• **Page excerpt**:
====
Figure 2: Obatoclax blocks late authophagy, unrelated to cell death. (A) Western blot analysis of LC3 in D445 cells treated with Obatoclax (500 nM) for the specified times. Where indicated, a combination of lysosomal protease inhibitors (20 mM NH4Cl and 200 μM leupeptin, P.I.) was added 2h before collecting the cells (see Methods). (B, C) Relative cell counts of mouse thyroid cancer cells pre-treated for 1 hr with (B) L-Glutamine or (C) Methyl Pyruvate and then treated with Obatoclax for 24 hrs. (D) ATP levels in D445 cells treated with Obatoclax (500 nM) for the specified times. (E) Western blot analysis of LC3 in D445 cells treated with Obatoclax in the presence or absence of 3MA. (F) Relative cell counts of mouse thyroid cancer cell lines treated with Obatoclax in the presence or absence of 3MA. (G) Western blot analysis of D445 cell clones silenced for Atg7 and Atg5. (H) Flow cytometric analysis of necrosis in D445 cells (parental, empty lentiviral vector, and silenced clones) treated with Obatoclax (500 nM) for 24 hrs. Numbers superimposed on the flow cytometry panels represent mean ± sd of three or more replicate experiments. Bars in graphs correspond to standard deviation.
In principle, a block in autophagy completion could be detrimental (and lethal) to tumor cells through a variety of mechanisms, including a reduction in availability of recycled substrates for energy production, or an unsustainable accumulation of vesicles in the cytoplasm, creating a de facto “traffic jam”.
We tested the ability of two readily available energy substrates, L-Glutamine and Methyl Pyruvate [30], to rescue the hypothetical energy deficit induced by Obatoclax in thyroid cancer cells, and found that neither compound could prevent or reduce the extent of necrotic death (Figure 2B, 2C). Furthermore, we did not detect any appreciable changes in available ATP in cells treated with Obatoclax over the course of several hours, even at time points already showing massive cell death (Figure 2D).
These data clearly indicate that the block in autophagy does not cause an energy crisis leading to necrosis.
If necrosis is a consequence of the excessive accumulation of autophagic vesicles, then an inhibitor of autophagosome formation should at least partially reduce cell death. We first established that 10 mM 3-methyladenine (3MA), an inhibitor of class III PI3K [31], was sufficient to significantly reduce the levels of LC3-II accumulated upon Obatoclax treatment, confirming that this concentration of 3MA was sufficient to reduce autophagosome production (Figure 2E). However, when cells were pre-treated with 3MA, Obatoclax was still able to kill them with unaltered efficacy (Figure 2F). Interestingly, also 3MA alone was able to significantly reduce cell growth, suggesting that thyroid cancer cells need a basal level of autophagy for survival and proliferation.
====
• **The data**:
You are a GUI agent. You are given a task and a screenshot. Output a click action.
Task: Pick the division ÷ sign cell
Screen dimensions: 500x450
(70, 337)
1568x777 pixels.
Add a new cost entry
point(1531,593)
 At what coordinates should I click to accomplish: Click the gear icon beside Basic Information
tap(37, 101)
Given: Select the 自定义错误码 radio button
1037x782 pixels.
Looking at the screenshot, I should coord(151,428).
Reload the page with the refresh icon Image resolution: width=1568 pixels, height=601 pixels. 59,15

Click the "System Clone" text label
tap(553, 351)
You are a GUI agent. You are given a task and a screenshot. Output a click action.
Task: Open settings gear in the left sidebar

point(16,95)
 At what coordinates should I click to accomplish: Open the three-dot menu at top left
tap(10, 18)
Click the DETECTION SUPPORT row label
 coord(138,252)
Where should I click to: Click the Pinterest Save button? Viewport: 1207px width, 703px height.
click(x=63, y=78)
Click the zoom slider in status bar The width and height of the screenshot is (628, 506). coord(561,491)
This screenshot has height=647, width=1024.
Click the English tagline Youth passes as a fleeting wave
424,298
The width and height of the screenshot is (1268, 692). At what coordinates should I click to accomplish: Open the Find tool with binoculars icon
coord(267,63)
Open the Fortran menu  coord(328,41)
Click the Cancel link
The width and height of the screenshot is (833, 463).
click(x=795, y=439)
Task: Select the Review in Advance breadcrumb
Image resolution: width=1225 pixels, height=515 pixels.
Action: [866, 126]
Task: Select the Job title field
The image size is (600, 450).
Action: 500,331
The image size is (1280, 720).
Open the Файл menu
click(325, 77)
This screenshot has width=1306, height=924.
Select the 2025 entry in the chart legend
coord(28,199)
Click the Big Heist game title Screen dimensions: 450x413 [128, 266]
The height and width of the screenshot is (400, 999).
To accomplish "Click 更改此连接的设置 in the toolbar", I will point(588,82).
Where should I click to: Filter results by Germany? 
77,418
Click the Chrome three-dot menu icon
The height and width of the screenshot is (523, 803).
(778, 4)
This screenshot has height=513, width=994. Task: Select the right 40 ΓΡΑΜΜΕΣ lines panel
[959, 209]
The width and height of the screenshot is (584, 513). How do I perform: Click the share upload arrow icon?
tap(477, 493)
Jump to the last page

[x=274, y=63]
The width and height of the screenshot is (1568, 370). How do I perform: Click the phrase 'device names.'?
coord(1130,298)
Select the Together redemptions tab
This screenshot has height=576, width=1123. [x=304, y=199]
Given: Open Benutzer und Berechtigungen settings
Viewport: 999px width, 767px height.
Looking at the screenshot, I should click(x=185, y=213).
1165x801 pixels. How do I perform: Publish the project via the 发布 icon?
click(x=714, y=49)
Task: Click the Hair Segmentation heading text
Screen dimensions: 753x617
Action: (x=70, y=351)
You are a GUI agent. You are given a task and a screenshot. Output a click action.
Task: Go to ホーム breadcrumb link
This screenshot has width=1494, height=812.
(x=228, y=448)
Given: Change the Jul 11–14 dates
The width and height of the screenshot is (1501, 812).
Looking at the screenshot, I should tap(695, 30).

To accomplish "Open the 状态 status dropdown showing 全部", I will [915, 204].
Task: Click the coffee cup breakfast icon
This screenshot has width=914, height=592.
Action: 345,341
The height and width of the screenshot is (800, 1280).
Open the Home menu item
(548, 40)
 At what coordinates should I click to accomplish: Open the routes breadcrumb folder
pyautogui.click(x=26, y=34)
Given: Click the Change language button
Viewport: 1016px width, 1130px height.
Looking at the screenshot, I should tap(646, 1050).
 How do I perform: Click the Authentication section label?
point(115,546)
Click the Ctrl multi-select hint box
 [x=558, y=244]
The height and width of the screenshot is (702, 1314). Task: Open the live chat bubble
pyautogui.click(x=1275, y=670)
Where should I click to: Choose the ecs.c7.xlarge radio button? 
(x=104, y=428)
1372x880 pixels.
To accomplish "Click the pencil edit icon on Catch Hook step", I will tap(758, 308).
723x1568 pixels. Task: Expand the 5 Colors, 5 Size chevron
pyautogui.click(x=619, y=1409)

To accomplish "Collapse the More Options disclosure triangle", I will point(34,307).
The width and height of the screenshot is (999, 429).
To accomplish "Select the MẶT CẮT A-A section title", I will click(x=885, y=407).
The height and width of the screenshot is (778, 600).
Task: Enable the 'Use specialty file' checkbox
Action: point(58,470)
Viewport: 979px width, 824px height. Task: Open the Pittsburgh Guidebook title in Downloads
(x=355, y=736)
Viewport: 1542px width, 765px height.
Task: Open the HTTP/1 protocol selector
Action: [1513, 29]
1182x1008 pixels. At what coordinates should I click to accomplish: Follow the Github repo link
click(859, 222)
====
• **Exercise instructions**:
1. Using the passage on Obatoclax and autophagy, state whether each of the following statements agrees with it. Answer yes or no for each, and quote the words of the passage that decide it. (a) L-Glutamine and Methyl Pyruvate reduced the necrotic death caused by Obatoclax. (b) A concentration of 10 mM 3MA lowered the LC3-II levels that built up with Obatoclax treatment. (c) 3MA given alone had no effect on cell growth.
2. Continue the passage on Obatoclax and autophagy, starting after its final sentence.
None of the tasks here makes use of the records.

• **Results by task**:
1.
(a) No: "neither compound could prevent or reduce the extent of necrotic death"
(b) Yes: "10 mM 3-methyladenine (3MA), an inhibitor of class III PI3K [31], was sufficient to significantly reduce the levels of LC3-II accumulated upon Obatoclax treatment"
(c) No: "also 3MA alone was able to significantly reduce cell growth"

2.
Finally, we used shRNAs targeting two key autophagy players, Atg5 and Atg7, to genetically block autophagy. While Atg5 downregulation did not protect thyroid cancer cells from the lethal effects of Obatoclax treatment, shAtg7 reduced the number of dying cells by approximately 50% (Figure 2G, 2H).
Taken together, these data show that the inhibitory effects of Obatoclax on the late steps of autophagy are independent of those on cell survival, and suggest that Atg7 might have autophagy-independent functions that are necessary for the ability of Obatoclax to kill thyroid cancer cells.
The notion that Obatoclax blocks late autophagy steps prompted us to test whether its effect might be amplified by nutrient starvation, which increases dependence on autophagy. As predicted, we found that starved cells are significantly more sensitive to Obatoclax than cells grown in complete medium (Supplementary Figure S2).
Obatoclax localizes to lysosomes
We exploited Obatoclax autofluorescence to determine its subcellular localization in thyroid cells. Confocal imaging of live cells within a few minutes of treatment showed a cytoplasmic punctate pattern in both mouse and human cell lines (Figure 3A). These puncta were readily detected in both the FITC and the PI channels, but they did not survive fixation, thus hindering our ability to perform colocalization studies by immunofluorescence. Based on the notion that Obatoclax was designed as a pan-BCL2 family inhibitor, we hypothesized that those puncta might correspond to mitochondria. However, confocal microscopy in live cells revealed no signal colocalization with Mitotracker (Figure 3B). Surprisingly, instead, Obatoclax was found to colocalize with lysosomes in both mouse (Figure 3C) and human (Figure 3D) thyroid cancer cells.
Figure 3: Obatoclax autofluorescence reveals its accumulation in lysosomes. (A) Obatoclax autofluorescence visualized in the green channel as cytoplasmic puncta in mouse and human thyroid cells. (B) Obatoclax puncta do not co-localize with the mitochondria. (C, D) Obatoclax co-localizes with the lysosomes in (C) mouse and (D) human thyroid cancer cells. Bars: 10 μm. (E) Fluorescence emission spectra of Obatoclax measured at different pH values. (F) Dependence of the fluorescence intensity of Obatoclax on pH. Fluorescence signal at different pH values was normalized at 570 nm. Bars in graphs correspond to standard deviation.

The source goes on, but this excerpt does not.